Don’t wait for a new membership software implementation to do data clean-up. Your entire organization – from the IT department to the business users – should help to keep data clean year-round.
Schedule regular duplicate data reviews and cleanses. Fixing a couple of duplicates here and there or normalizing the title field on a few records regularly is much less daunting than fixing thousands every other year. This approach also keeps your data clean versus letting it get messy between cleanings.
Also, every time you do a duplicate review or cleanse, be sure to review how duplicates got through or how a normalization event was skipped. See if you have an opportunity to add in a new safeguard or automated process to prevent that kind of event from happening again in the future.

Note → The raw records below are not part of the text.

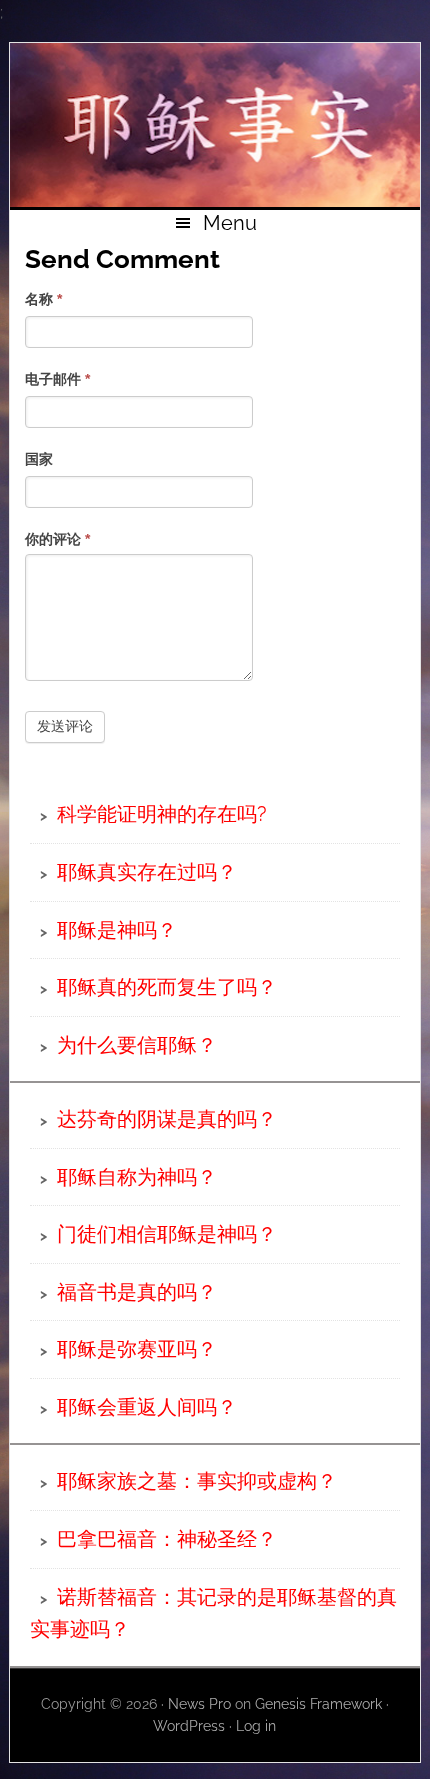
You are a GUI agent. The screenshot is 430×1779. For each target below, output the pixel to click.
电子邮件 (57, 379)
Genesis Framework (318, 1704)
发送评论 (65, 726)
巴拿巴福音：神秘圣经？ (167, 1539)
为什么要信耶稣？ (137, 1045)
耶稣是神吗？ (117, 930)
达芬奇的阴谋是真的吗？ (167, 1119)
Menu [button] (230, 223)
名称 (43, 299)
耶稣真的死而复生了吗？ (167, 987)
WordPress (189, 1726)
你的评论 (57, 539)
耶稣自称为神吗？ (137, 1177)
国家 (39, 459)
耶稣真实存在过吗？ (147, 872)
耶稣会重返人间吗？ (147, 1407)
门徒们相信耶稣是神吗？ (167, 1234)
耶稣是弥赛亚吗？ (137, 1349)
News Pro (199, 1704)
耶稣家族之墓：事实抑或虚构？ (197, 1481)
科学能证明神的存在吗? (162, 814)
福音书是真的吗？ (137, 1292)
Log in (256, 1726)
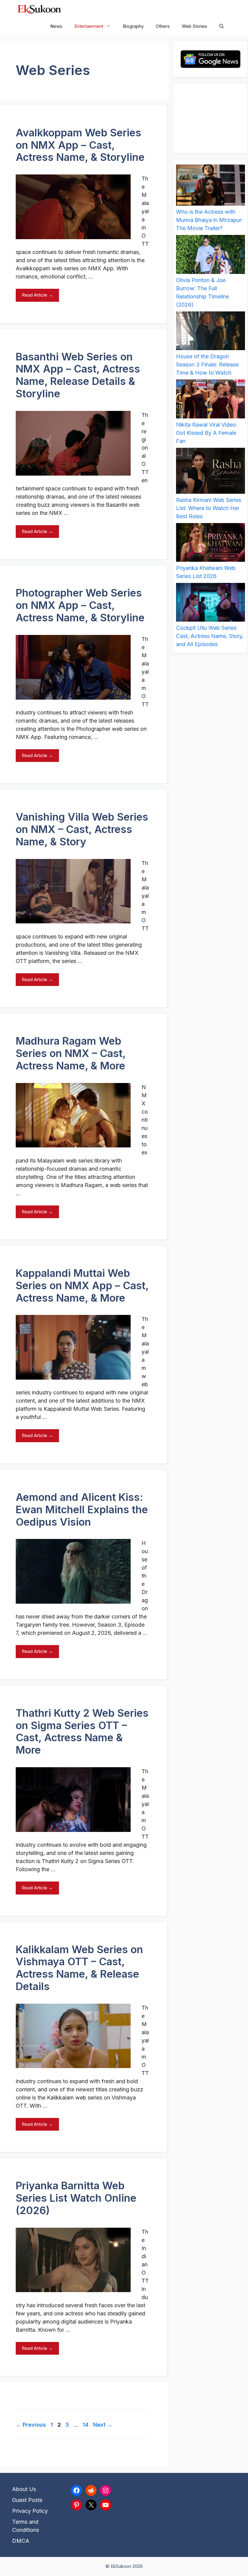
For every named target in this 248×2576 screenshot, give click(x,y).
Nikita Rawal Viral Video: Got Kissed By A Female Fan (206, 432)
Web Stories (194, 26)
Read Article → (37, 295)
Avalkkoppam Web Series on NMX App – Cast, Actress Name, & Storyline (80, 145)
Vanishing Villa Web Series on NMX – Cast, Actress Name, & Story (82, 829)
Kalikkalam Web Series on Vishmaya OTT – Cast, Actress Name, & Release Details (79, 1967)
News (56, 26)
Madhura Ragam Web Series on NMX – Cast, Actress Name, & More (71, 1053)
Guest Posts (27, 2500)
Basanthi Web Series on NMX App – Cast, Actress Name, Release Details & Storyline (78, 375)
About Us (24, 2489)
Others (163, 26)
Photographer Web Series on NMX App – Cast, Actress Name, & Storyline (80, 605)
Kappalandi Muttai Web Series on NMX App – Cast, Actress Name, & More (82, 1285)
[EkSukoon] (39, 9)
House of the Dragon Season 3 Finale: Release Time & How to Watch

Remember, bad data has long-reaching ramifications. It can affect the simplest thing like the greeting on an email, to more complex things like retention and join rates. Prevent bad data from getting into your system by working with your users and showing them how you share their concern about working with bad data; however, be sure to insist that they follow specific guidelines for inputting data into the system so that their data is clean and accurate.
Then, work with your organization to use your system’s tools to keep bad data out. Put in checks to prevent duplicates from being entered and saved, use processes to suggest changes during data entry to enforce normalization, and while regularly cleansing your data, review the errors that have made it past automated gatekeepers so you can enhance those processes and prevent bad data from getting into the database in the first place.